In applying the new formulation, the circuit concluded the expert opinion satisfied “the minimum threshold for admissibility.” Best, 563 F.3d at 180. First, Dr. Moreno used “a well-recognized test -- the UPSIT -- to confirm Best’s complaint that he could not smell.” Second, “Dr. Moreno compiled a list of possible causes for the injury, including virus, accident, brain tumor, brain surgery, exposure to chemicals, medications, or an ideopathic (unknown) cause.” Third, the doctor ruled out alternate causes, including “nine of Best’s ten medications as potential causes of anosmia.” Best, 563 F.3d at 181.
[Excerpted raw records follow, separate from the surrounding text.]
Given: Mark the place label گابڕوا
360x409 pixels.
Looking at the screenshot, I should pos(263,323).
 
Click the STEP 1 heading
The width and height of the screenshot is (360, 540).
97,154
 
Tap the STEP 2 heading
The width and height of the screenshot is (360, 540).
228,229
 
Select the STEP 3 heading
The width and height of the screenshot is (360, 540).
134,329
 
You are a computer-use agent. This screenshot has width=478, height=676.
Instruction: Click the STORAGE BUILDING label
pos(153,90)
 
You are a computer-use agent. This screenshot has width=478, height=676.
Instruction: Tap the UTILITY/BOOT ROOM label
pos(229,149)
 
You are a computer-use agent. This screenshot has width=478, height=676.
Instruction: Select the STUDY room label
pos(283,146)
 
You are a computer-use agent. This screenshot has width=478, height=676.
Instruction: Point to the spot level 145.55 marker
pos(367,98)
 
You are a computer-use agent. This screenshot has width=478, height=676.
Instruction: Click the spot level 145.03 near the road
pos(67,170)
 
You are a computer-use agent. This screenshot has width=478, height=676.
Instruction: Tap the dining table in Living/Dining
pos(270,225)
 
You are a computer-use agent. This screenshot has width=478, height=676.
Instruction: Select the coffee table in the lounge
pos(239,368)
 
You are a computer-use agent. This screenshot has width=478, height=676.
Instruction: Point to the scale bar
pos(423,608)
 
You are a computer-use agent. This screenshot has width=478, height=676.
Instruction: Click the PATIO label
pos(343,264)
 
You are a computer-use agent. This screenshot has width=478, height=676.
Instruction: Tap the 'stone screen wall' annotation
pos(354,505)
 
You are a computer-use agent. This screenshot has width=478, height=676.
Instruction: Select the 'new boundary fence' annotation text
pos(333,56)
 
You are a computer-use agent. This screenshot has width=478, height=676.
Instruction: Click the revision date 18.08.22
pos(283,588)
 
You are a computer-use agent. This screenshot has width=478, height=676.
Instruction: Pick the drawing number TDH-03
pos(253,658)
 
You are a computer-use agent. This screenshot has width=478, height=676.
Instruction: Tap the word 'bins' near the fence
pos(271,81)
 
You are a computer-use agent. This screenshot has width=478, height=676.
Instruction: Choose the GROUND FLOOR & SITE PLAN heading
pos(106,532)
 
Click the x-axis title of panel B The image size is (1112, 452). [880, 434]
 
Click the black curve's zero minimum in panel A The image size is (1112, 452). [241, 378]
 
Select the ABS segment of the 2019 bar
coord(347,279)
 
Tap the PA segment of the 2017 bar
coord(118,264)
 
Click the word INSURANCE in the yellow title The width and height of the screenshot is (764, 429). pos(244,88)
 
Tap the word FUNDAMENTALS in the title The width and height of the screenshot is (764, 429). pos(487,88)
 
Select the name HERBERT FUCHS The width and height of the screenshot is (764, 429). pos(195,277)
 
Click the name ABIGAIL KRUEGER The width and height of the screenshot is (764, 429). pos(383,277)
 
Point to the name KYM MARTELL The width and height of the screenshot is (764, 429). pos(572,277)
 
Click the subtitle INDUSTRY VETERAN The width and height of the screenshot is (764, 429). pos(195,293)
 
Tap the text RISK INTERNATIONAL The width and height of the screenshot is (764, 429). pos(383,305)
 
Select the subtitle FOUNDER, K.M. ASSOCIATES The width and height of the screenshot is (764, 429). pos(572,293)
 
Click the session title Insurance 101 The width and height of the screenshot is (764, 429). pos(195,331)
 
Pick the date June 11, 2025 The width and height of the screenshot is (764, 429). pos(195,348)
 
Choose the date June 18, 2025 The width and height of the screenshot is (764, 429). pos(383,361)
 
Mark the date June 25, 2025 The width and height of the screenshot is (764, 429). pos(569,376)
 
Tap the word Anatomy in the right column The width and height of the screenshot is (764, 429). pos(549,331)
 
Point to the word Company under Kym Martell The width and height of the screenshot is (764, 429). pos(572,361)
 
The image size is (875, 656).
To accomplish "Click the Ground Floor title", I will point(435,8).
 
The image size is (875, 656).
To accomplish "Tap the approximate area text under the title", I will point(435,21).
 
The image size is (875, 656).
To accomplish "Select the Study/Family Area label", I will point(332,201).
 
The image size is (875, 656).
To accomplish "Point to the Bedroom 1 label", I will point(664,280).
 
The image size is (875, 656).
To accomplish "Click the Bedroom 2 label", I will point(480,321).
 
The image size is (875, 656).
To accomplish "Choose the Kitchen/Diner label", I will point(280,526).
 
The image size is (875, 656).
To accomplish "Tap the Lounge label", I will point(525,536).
Finally, the circuit distinguished between weight of the evidence factors from admissibility. For example, the circuit noted that challenges to the methodology went to the weight of the evidence and not admissibility. Best, 563 F.3d at 182 (citing Kudabeck v. Kroger Co., 338 F.3d 856, 861-62 (8th Cir. 2003) (“[A]ttacks regarding the completeness of [a doctor’s] methodology go to the weight and not the admissibility of his testimony.”); Heller v. Shaw Indus., Inc., 167 F.3d 146, 157 (3d Cir. 1999) (describing a case in which the “district court erred in excluding expert medical testimony because a defendant’s suggested alternative causes (once adequately addressed by plaintiff’s expert) affect the weight that the jury should give the expert’s testimony and not the admissibility of that testimony”))] As the circuit summarized:

“Lowe’s has pointed to several potential problems with Dr. Moreno’s expert opinion. But our function is not to determine whether the opinion is airtight and conclusively proves the cause of Best’s anosmia. Rather, the court’s role as gatekeeper is to decide whether Dr. Moreno performed his duties as a diagnosing physician to the professional level expected in his field. See Kumho Tire Co. v. Carmichael, 526 U.S. 137, 152 (1999). In light of this standard, we conclude that Dr. Moreno’s differential diagnosis testimony meets the threshold level of admissibility under Daubert.”
Best, 563 F.3d at 183-84.

The Sixth Circuit noted that “[a]n ‘overwhelming majority of the courts of appeals’ agree, and have held ‘that a medical opinion on causation based upon a reliable differential diagnosis is sufficiently valid to satisfy the first prong [reliability] of the Rule 702 inquiry.’” Best, 563 F.3d at 178 (quoting Westberry v. Gislaved Gummi AB, 178 F.3d 257, 263 (4th Cir. 1999) (collecting cases from the First, Second, Third, Ninth, and D.C. Circuits)). The Best opinion is the latest to specify the standards that should apply under this form of expert analysis.